L’injure peut être rituelle, voire festive, comme c’est le cas au cours du « duel au chant » des Eskimos, dans certains pays d’Afrique de l’Ouest qui pratiquent la « parenté à plaisanterie » ou, plus près de nous, durant la période du Carnaval avec notamment les poèmes satiriques des cliques bâloises. Elle peut aussi être la conséquence d’un trouble neuropsychiatrique tel que le syndrome de Gilles de la Tourette.

Le plus souvent, l’injure reste cependant une marque de mépris destinée à rabaisser la personne ou le groupe qu’elle vise. Le phénomène est vieux comme le monde et, comme en attestent les archives genevoises du XVIe siècle, ses ressorts n’ont guère évolué depuis le Moyen Age. Ce qui a changé en revanche, c’est la sensibilité de la société à son égard.

En témoigne notamment le droit. Car si l’atteinte à l’honneur est proscrite depuis toujours par la loi, les condamnations pour infraction à l’article 177 du Code pénal (qui punit l’injure) ont, elles, décuplé en quarante ans. La législation s’est par ailleurs étendue depuis 1995 aux attaques racistes et discriminatoires qui sont définies par l’article 261 bis.
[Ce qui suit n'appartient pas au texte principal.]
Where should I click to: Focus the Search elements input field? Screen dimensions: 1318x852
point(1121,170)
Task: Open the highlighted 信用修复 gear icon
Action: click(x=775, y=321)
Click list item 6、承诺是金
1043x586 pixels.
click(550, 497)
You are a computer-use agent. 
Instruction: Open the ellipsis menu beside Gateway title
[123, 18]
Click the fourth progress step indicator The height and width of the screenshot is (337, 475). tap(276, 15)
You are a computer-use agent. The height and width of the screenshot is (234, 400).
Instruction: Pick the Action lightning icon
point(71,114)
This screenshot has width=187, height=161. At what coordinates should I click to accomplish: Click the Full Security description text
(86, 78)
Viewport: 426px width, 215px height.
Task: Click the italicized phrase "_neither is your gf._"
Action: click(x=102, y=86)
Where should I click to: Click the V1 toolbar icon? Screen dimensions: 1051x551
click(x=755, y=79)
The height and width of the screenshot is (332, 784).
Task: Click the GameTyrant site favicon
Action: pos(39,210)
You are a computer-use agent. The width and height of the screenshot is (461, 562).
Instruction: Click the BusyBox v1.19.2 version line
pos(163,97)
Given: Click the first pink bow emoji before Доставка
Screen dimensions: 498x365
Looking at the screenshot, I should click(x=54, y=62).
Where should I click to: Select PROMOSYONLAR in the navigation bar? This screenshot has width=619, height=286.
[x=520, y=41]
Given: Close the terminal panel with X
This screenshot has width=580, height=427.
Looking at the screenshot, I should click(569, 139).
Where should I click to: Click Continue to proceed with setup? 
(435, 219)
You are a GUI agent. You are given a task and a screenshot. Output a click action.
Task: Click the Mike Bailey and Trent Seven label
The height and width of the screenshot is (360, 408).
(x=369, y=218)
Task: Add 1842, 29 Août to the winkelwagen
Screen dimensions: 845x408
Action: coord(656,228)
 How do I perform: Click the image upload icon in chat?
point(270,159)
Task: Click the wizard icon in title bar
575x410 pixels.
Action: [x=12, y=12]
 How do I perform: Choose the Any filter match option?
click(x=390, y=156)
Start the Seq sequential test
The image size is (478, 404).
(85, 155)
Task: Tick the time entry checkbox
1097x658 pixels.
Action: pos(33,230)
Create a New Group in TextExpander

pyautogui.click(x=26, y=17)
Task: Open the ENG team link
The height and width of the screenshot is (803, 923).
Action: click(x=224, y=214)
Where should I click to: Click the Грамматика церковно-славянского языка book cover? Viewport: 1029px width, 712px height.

Second signe de cette évolution : la montée en puissance des injures à caractère sexuel qui trônent aujourd’hui au sommet du hit-parade des gros mots les plus utilisés aussi bien dans les préaux des écoles que dans la rue ou au volant.

La chose n’est pas forcément étonnante dans des sociétés comme les nôtres où la sexualité a progressivement été érigée en tabou tout en demeurant au cœur des rapports de pouvoir. Comme le montrent les travaux de Caroline Dayer, maître assistante à la Faculté de psychologie et des sciences de l’éducation, les insultes visant l’orientation sexuelle peuvent cependant être dévastatrices pour certains individus, en particulier lorsqu’ils sont jeunes. Isolés, disposant de peu de moyens pour faire face à la situation, il leur faut alors souvent plusieurs années pour oser aborder le sujet avec leur entourage, ce qui explique sans doute en partie pourquoi le risque de tentatives de suicide est trois ou quatre fois plus élevé chez ces jeunes-là que chez leurs camarades.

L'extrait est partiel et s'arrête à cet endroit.